"...interviews last week with historians, advertising executives, pollsters and Democratic and Republican image-makers turned up this consensus: Mr. Bush has to do a better job--or at least a more extensive job--of selling Americans on Iraq and the American occupation, no matter what anyone might think of the policy itself." --Elizabeth Bumiller, New York Times, "Hard Sell: In a Democracy, the President Is Also Salesman in Chief"

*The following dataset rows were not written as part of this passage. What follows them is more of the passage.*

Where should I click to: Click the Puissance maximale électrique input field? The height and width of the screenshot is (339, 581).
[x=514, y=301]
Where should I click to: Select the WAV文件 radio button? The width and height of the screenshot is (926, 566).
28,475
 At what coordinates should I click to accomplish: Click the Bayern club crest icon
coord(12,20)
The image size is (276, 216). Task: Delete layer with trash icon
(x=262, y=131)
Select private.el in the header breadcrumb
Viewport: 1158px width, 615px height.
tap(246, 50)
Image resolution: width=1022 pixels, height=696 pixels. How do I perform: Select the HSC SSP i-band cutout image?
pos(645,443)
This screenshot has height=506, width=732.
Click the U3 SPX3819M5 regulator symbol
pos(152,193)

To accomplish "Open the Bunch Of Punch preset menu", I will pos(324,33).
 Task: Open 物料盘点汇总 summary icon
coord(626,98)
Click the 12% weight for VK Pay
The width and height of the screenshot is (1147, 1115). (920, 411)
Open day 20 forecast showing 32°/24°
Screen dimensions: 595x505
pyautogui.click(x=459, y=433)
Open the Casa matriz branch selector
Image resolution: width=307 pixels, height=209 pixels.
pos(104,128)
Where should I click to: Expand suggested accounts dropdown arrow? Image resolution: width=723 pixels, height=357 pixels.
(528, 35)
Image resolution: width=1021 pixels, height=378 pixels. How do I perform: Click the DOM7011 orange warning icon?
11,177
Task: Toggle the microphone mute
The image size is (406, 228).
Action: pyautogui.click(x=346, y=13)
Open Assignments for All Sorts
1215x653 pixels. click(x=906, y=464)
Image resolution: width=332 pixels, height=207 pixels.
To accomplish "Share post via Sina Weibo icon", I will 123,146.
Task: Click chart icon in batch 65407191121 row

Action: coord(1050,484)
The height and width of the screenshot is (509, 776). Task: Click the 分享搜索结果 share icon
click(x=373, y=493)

"Everything that happened yesterday is irrelevant." --Advice for Bush from G. Clotaire Rapaille, a French-born medical anthropologist who has done psychological consumer research for Seagram, Procter & Gamble and Ford, quoted in the same article
A year has passed since Congress authorized George W. Bush to launch a war against the regime of Saddam Hussein in Iraq. Each of the justifications for the war put forward by the Administration has now proved either entirely imaginary or so remote as to appear fanciful. The President said that the United States must go to war because Iraq possessed weapons of mass destruction and was ready to use them, but the American team, led by David Kay, sent to discover those weapons has now, after four months of searching, had to report that it has found none. The President said that Saddam gave support to Al Qaeda, but no such support has been demonstrated. The President said he was going to war to establish a democracy in Iraq so splendid that all the Middle East would emulate it (Iraq would be "a dramatic and inspiring example of freedom for other nations in the region," he said in February), but six months after the war's end Iraq remains virtually without a government, and resistance to the American occupation is on the rise. The United States has been led into war on false pretexts before. A case in point is the provoked and falsified attacks on American naval vessels in the Tonkin Gulf, which were used to stampede Congress into voting for the Tonkin resolution authorizing the Vietnam War. But never before has an Administration's entire justification for war--not just its triggering incident--proved to be a mirage. (In Vietnam, the National Liberation Front and North Vietnam really were seeking to take over South Vietnam, and did so. In Iraq, by contrast, there really are no known weapons of mass destruction or known support for Al Qaeda.)